Lee „Faker“ Sang-hyeok ha ganado prácticamente todo lo que se puede ganar en el League of Legends profesional. Ahora se suma un reconocimiento que, incluso para sus estándares, es excepcional: el gobierno de Corea del Sur lo ha honrado con un sello postal propio, siendo el primer profesional de esports del país en recibir tal distinción.

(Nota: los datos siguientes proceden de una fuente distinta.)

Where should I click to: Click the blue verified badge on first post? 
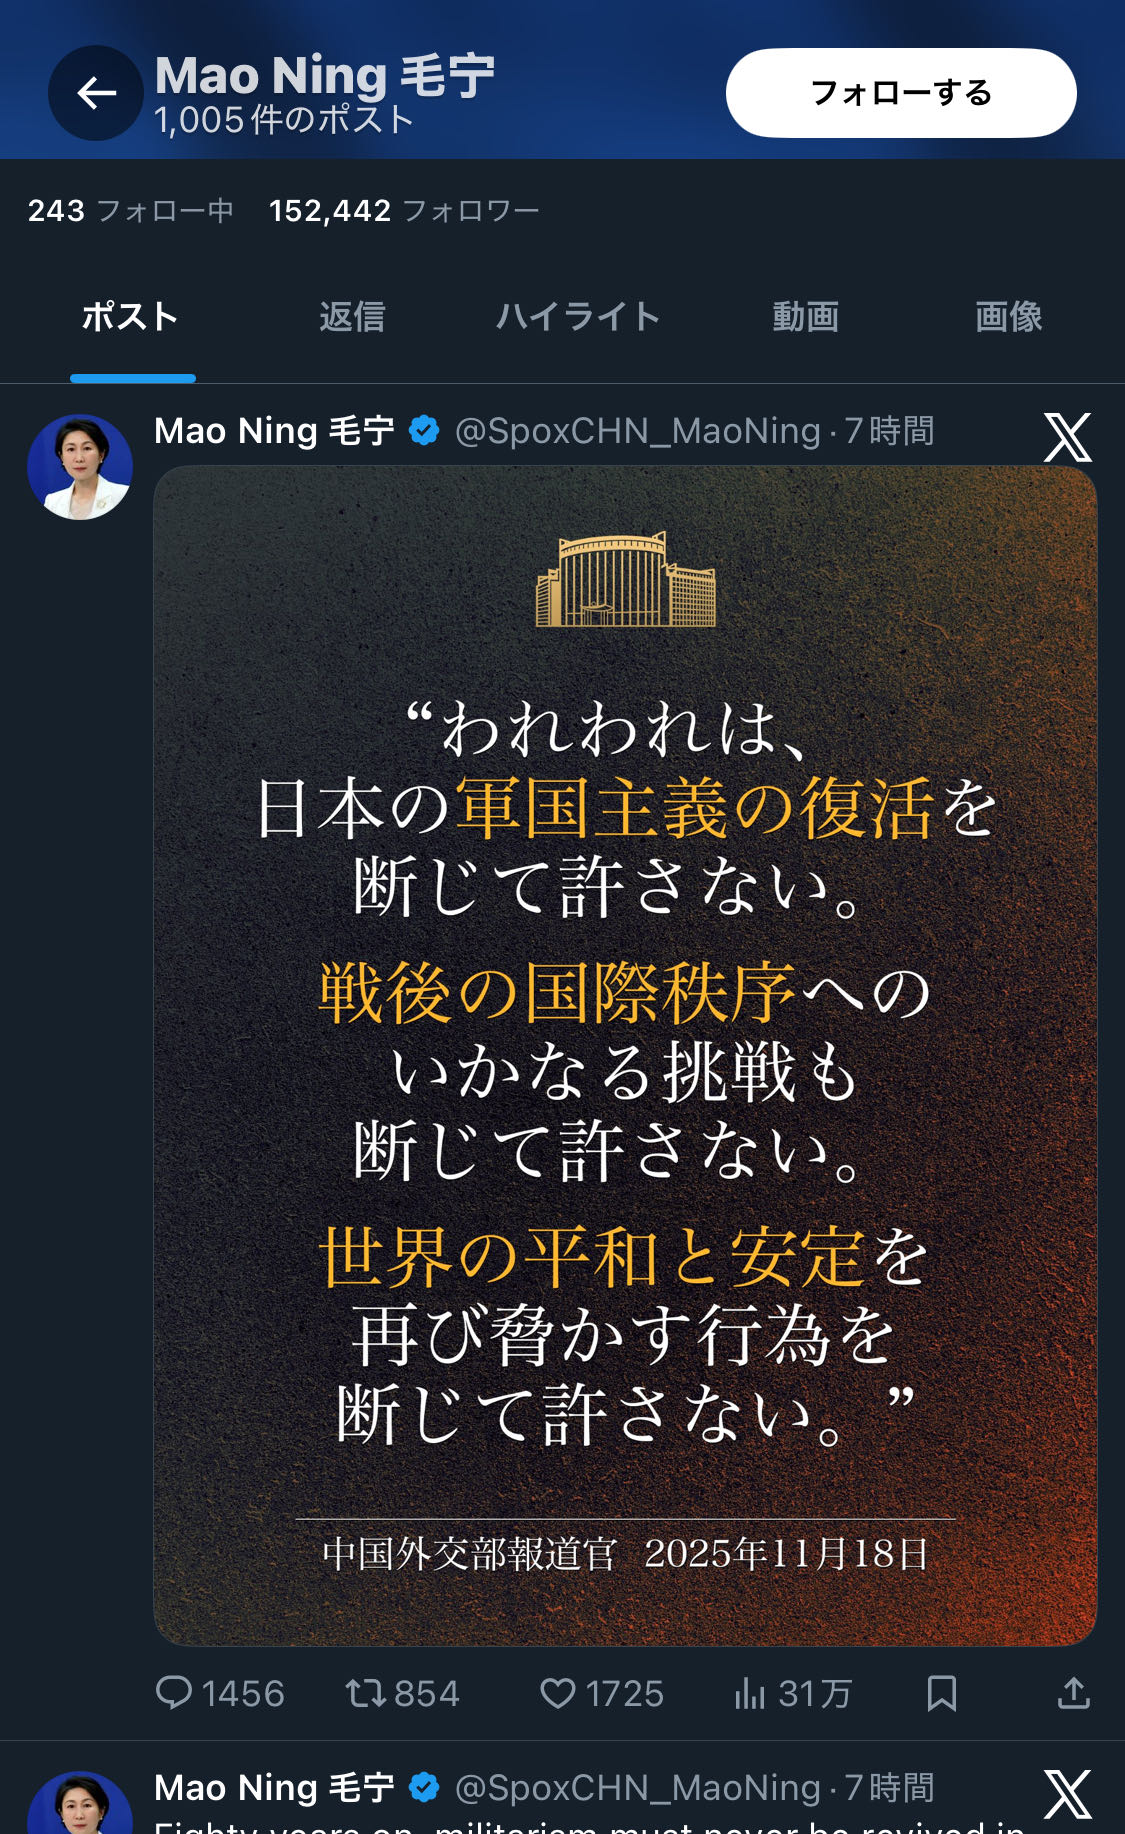(424, 431)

Reconocimiento oficial a nivel estatal
La Oficina de Correos de Corea del Sur, bajo el Ministerio de Ciencia y TIC, anunció el sello el 6 de abril de 2026. A partir de octubre de 2026, estará disponible para la población surcoreana. Al igual que en otros países, Corea del Sur emite estos sellos especiales para personalidades históricamente significativas, eventos y hitos sociales. Faker es el primer jugador de esports que recibe este honor.
Una carrera que justifica el reconocimiento estatal
Faker es considerado el jugador de League of Legends más exitoso de todos los tiempos. Seis campeonatos mundiales, dos Mid-Season Invitationals, diez títulos de LCK: un historial que no pasaría desapercibido en ningún otro deporte tradicional. El sello se suma a una serie de reconocimientos estatales que muestran cómo ha cambiado la percepción de los esports en Corea del Sur.
En enero, el presidente Lee Jae-myung ya le había otorgado la Medalla Cheongyeong, el más alto reconocimiento estatal por méritos deportivos. El presidente destacó los “excepcionales méritos” de Faker para la reputación internacional de Corea del Sur. Fue un momento que elevó simbólicamente el deporte profesional a la misma categoría que los deportes tradicionales.
14 años, sin fin a la vista
Faker tiene 29 años y se encuentra en su 14° año de carrera profesional. En 2024, se convirtió en el primer jugador en ser incluido en el Salón de la Fama del LoL-Esports, y a finales de 2025, se anunció una colaboración con McDonald’s. Ha extendido su contrato con T1 hasta 2030; no se habla de retiro. Quien recibe un sello postal, evidentemente, no tiene intención de detenerse pronto.